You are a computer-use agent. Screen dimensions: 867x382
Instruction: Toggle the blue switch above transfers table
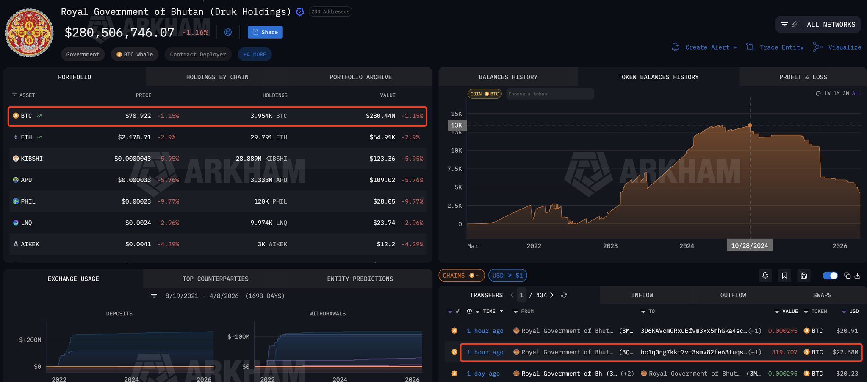pyautogui.click(x=830, y=276)
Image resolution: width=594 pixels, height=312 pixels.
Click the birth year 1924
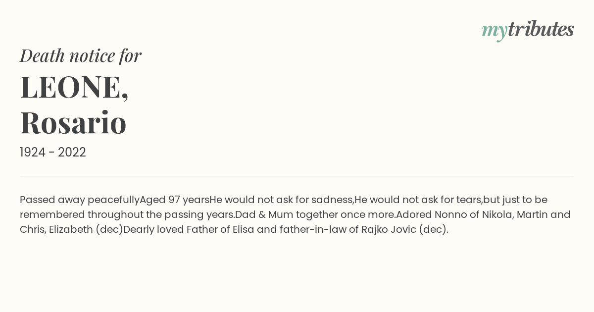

•••

Beginning at the line with "Instruction: Toggle the", reproduce word for word each line through the last line of the records. Include both ends but no pictures.

◆ TASK RESPONSE:
Instruction: Toggle the blue switch above transfers table
pyautogui.click(x=830, y=276)
Image resolution: width=594 pixels, height=312 pixels.
Click the birth year 1924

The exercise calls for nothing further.